- **Exercise details**:
Write out exactly, and only, the lines from the one containing "[Share via X (Twitter)] (163, 2291)" through the last line of the listing below.

- **Exercise data**:
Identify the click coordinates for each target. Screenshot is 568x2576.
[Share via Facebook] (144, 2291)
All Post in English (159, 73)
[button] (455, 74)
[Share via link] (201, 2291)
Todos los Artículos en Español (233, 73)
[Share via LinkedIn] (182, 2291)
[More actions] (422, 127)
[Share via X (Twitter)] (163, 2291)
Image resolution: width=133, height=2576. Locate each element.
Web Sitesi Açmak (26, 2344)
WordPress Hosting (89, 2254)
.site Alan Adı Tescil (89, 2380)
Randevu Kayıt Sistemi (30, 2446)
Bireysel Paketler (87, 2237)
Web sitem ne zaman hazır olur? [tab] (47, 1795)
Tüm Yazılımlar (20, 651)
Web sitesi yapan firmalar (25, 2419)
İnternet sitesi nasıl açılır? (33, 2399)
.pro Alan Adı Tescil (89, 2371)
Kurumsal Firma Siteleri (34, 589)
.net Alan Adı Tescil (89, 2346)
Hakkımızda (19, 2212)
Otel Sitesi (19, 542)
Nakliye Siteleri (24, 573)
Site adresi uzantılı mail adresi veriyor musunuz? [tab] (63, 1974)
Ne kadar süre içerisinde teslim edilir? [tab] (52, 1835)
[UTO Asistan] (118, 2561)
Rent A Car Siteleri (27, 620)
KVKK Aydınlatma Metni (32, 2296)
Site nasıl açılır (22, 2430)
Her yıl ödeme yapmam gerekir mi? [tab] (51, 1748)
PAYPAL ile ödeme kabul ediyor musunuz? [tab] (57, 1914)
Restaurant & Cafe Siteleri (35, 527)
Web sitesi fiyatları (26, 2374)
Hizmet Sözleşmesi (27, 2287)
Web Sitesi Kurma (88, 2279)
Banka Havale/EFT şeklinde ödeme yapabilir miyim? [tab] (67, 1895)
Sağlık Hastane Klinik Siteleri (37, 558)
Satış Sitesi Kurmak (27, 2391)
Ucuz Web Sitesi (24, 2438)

- **Result of this exercise**:
[Share via X (Twitter)] (163, 2291)
Image resolution: width=133, height=2576. Locate each element.
Web Sitesi Açmak (26, 2344)
WordPress Hosting (89, 2254)
.site Alan Adı Tescil (89, 2380)
Randevu Kayıt Sistemi (30, 2446)
Bireysel Paketler (87, 2237)
Web sitem ne zaman hazır olur? [tab] (47, 1795)
Tüm Yazılımlar (20, 651)
Web sitesi yapan firmalar (25, 2419)
İnternet sitesi nasıl açılır? (33, 2399)
.pro Alan Adı Tescil (89, 2371)
Kurumsal Firma Siteleri (34, 589)
.net Alan Adı Tescil (89, 2346)
Hakkımızda (19, 2212)
Otel Sitesi (19, 542)
Nakliye Siteleri (24, 573)
Site adresi uzantılı mail adresi veriyor musunuz? [tab] (63, 1974)
Ne kadar süre içerisinde teslim edilir? [tab] (52, 1835)
[UTO Asistan] (118, 2561)
Rent A Car Siteleri (27, 620)
KVKK Aydınlatma Metni (32, 2296)
Site nasıl açılır (22, 2430)
Her yıl ödeme yapmam gerekir mi? [tab] (51, 1748)
PAYPAL ile ödeme kabul ediyor musunuz? [tab] (57, 1914)
Restaurant & Cafe Siteleri (35, 527)
Web sitesi fiyatları (26, 2374)
Hizmet Sözleşmesi (27, 2287)
Web Sitesi Kurma (88, 2279)
Banka Havale/EFT şeklinde ödeme yapabilir miyim? [tab] (67, 1895)
Sağlık Hastane Klinik Siteleri (37, 558)
Satış Sitesi Kurmak (27, 2391)
Ucuz Web Sitesi (24, 2438)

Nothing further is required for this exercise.